-- Start of READING PASSAGE --

Multinational employer ordered to pay $100,000 for general damages in landmark sexual harassment case

Richardson v Oracle Corporation Australia Pty Ltd [2014] FCAFC 82

The Full Court of the Federal Court of Australia earlier this week handed down a landmark decision concerning the assessment of general damages for victims of sexual harassment who suffer psychological injury. 

On appeal, the Full Court ruled that the general damages awarded at trial to a former employee of a multinational corporation who suffered a psychological injury because of sexual harassment by a work colleague were “manifestly inadequate”. Instead, the Full Court ordered the former employer to pay compensation of $100,000 to the employee for general damages in lieu of the trial award of $18,000.

Psychological injury arising from established complaints of sexual harassment (and probably also other types of discrimination in the human rights jurisdiction) will now result in an award of general damages – compensation for pain, suffering and loss of enjoyment of life – determined in accordance with prevailing community standards.  These will include comparable awards of general damages in personal injury and workplace bullying decisions, rather than the relatively modest former precedent range of $12,000 to $20,000 until now endorsed by the Australian Human Rights Commission.

In this article, Senior Associate Damon King, Solicitor Claire Tuffield and Employee Relations Advisor Adele Garnett, summarise this important decision and the likely flow on effects for employers. 

Trial decision – findings of fact

At first instance the trial judge found that the plaintiff, Ms Richardson, had been sexually harassed over a period of approximately six months whilst working for Oracle.  In particular, Ms Richardson was subjected to sexual harassment on 11 separate occasions by the perpetrator, including on some occasions in the presence of co-workers and external client representatives. 

The harassment consisted of unwelcome and humiliating verbal advances, comments and slurs of a sexual nature, for example:

  • I love your legs in that skirt. I'm going to be thinking about them wrapped around me all day long;
  • I love it when you're mean to me. It just makes me think how hot you would be in bed.

The trial judge also found that, as a consequence of the sexual harassment, Ms Richardson developed an adjustment disorder with features of anxiety and depression, from which it had taken approximately 12 months for her to recover once the harassment stopped.

Oracle was held to be liable for the unlawful conduct of the perpetrator - also its employee - and ordered to pay compensation of $18,000 for general damages to Ms Richardson. 

Appeal decision – what is the benchmark in relation to general damages?

On appeal against the original award, Oracle unsuccessfully argued that monetary awards for general damages arising from sexual harassment are ordinarily within the range between $12,000 and $20,000.

-- End of READING PASSAGE --
-- Start of SUPPLIED INFORMATION --

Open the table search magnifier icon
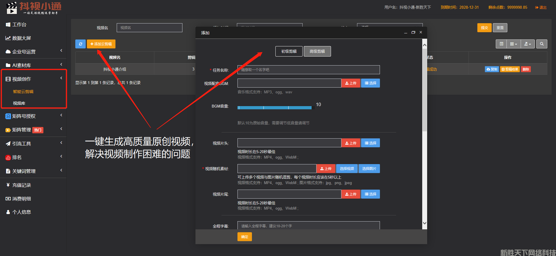542,44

-- End of SUPPLIED INFORMATION --

* [YOUR TASKS]
[A] In the article on the Richardson v Oracle sexual harassment case, how much did the Full Court order the former employer to pay the employee for general damages?
[B] Translate this sentence from the article on the Richardson v Oracle case into Spanish: "The Full Court of the Federal Court of Australia earlier this week handed down a landmark decision concerning the assessment of general damages for victims of sexual harassment who suffer psychological injury."
[C] Extend the article on the Richardson v Oracle case, picking up after its last sentence.
The lines that come after the article are separate material with no connection to it.

* [RESPONSES BY TASK]
[A] $100,000

[B] El Pleno del Tribunal Federal de Australia dictó a principios de esta semana una decisión histórica sobre la valoración de los daños generales para las víctimas de acoso sexual que sufren una lesión psicológica.

[C]
The Full Court relevantly observed:

 “...that continued adherence in sex discrimination cases, including sexual harassment cases, to a ‘range’ of damages awards that has not absorbed the increases evident in awards in other fields of litigation has resulted in an award in Ms Richardson’s case that, judged by prevailing community standards, is disproportionately low having regard to the loss and damage she suffered”.

Ms Richardson’s appeal was upheld by the Full Court which increased her general damages from $18,000 to $100,000.

What does this case mean for employers?

This landmark decision has important significance in relation to the enforcement of federal, State and Territory human rights laws and the general protections provisions prohibiting workplace discrimination in Part 3 –1 of the Fair Work Act 2009 (Cth). 

Employers may now find that victims of alleged human rights abuses (and their lawyers) will be less inclined to settle complaints for relatively modest sums.

More than ever, it is of upmost importance that all employers, small and large alike, have in place systems and processes designed to limit, if not eliminate, the risk of unlawful discrimination (including sexual harassment) in their workplaces. These would ordinarily include codes of conduct, workplace policies, training materials and processes compliant with applicable legislation to ensure that staff are properly trained and regularly reminded about their personal responsibilities and obligations.

The significant costs of responding to human rights complaints and, if necessary, defending litigation to a final court or tribunal hearing, together with exposure to increased awards for general damages and also compensation for economic loss, will ordinarily far outweigh the expense of taking appropriate steps to provide a safe place of work.  In addition, a safe working environment will facilitate the long term retention of good staff.

Sexual harassment and discrimination law can be technically difficult to navigate.  For more information on these any other industrial and employment related matter, please contact HopgoodGanim’s Industrial and Employment Law team.


Upcoming employment seminar

For employers, effectively managing ill (whether physically or mentally) or injured workers is one of the most problematic areas of human resource management, fraught with numerous regulatory and litigation risks.  The decision in Richardson highlights that these risks can now be taken to include, in the discrimination sphere, exposure to potential liability for substantial compensation.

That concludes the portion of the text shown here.